Das VG Karlsruhe hat trotz des Abstandsgebots eine Wettvermittlungsstelle in der Nähe einer Grundschulturnhalle zugelassen. Der Grund: Außerhalb der Schulzeiten wird sie für den Vereinssport genutzt, wobei sich das Angebot an alle Altersgruppen richtet, nicht gezielt an Kinder und Jugendliche.

Eine Kapitalgesellschaft mit Sitz auf Malta will im baden-württembergischen St. Leon-Rot eine Wettvermittlungsstelle betreiben. Doch die hierfür erforderliche Erlaubnis wurde ihr verwehrt. Der gesetzliche Mindestabstand von 500 Metern Luftlinie zu einer "zum Aufenthalt von Kindern und Jugendlichen bestimmten Einrichtung" werde nicht eingehalten, so das Regierungspräsidium Karlsruhe unter Verweis auf das Landesglücksspielgesetz (LGlüG).

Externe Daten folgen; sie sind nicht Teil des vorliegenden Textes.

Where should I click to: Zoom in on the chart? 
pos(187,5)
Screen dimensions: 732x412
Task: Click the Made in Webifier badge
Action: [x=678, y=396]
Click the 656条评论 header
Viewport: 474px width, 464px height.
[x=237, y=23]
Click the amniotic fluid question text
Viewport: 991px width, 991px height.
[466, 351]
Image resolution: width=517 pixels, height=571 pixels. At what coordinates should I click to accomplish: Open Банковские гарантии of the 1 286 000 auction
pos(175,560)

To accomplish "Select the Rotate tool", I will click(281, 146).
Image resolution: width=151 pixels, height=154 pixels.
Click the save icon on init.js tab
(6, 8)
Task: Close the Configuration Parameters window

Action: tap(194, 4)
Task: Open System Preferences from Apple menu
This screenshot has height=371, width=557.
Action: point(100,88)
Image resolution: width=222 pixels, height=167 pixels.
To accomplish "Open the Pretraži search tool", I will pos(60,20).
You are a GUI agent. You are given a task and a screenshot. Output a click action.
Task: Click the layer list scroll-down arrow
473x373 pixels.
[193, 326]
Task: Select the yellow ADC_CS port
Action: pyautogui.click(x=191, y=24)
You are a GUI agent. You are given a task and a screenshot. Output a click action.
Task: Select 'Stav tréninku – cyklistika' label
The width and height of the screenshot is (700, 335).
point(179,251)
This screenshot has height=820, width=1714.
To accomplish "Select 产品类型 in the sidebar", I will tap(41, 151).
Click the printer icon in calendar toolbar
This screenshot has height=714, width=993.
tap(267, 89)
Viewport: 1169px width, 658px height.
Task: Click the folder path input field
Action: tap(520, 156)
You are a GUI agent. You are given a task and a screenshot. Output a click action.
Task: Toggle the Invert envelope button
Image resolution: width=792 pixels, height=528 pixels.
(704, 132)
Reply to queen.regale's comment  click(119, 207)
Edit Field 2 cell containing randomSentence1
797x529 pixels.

In circa 120 Meter Luftlinie befindet sich die Turnhalle einer Grundschule.

Das VG Karlsruhe teilt diese Ansicht nicht (Urteil vom 25.09.2025 – 5 K 2836/23). Die Abstandsvorgabe des § 20b Abs. 1 S. 1 LGlüG stehe der Erlaubniserteilung nicht entgegen. Bei der multifunktional genutzten Grundschulturnhalle handele es sich nämlich nicht um eine Einrichtung zum Aufenthalt von Kindern und Jugendlichen im Sinne der Vorschrift.

Einen Widmungszweck, der in seinem Schwerpunkt auf Kinder und Jugendliche abziele, konnte das VG nicht erkennen. Das Angebot der die Halle außerhalb der Schulzeiten benutzenden Sportvereine sei auch nicht spezifisch auf Kinder und Jugendliche zugeschnitten. Es fehlten insbesondere pädagogisch geschultes Personal vor Ort, sozialpädagogische Begleitung oder Aufsicht, jugendspezifische Aufenthalts- oder Schutzkonzepte oder eine durchgängige Orientierung an Entwicklungsbedürfnissen Jugendlicher. Die Sportangebote der Vereine richteten sich an Menschen jeden Alters.

Auch tatsächlich werde die Sporthalle konkret nur sehr wenig durch Kinder und Jugendliche genutzt. Ohnehin reiche zudem die bloße faktische Mitnutzung durch Jugendliche nicht aus, um den Tatbestand des § 20bAbs. 1 S. 1 LGlüG zu erfüllen, fügte das Gericht hinzu.

Das Urteil ist noch nicht rechtskräftig. Das Regierungspräsidium kann die Zulassung der Berufung durch den VGH Mannheim beantragen.

VG Karlsruhe, Urteil vom 25.09.2025 - 5 K 2836/23

Redaktion beck-aktuell, bw, 7. November 2025.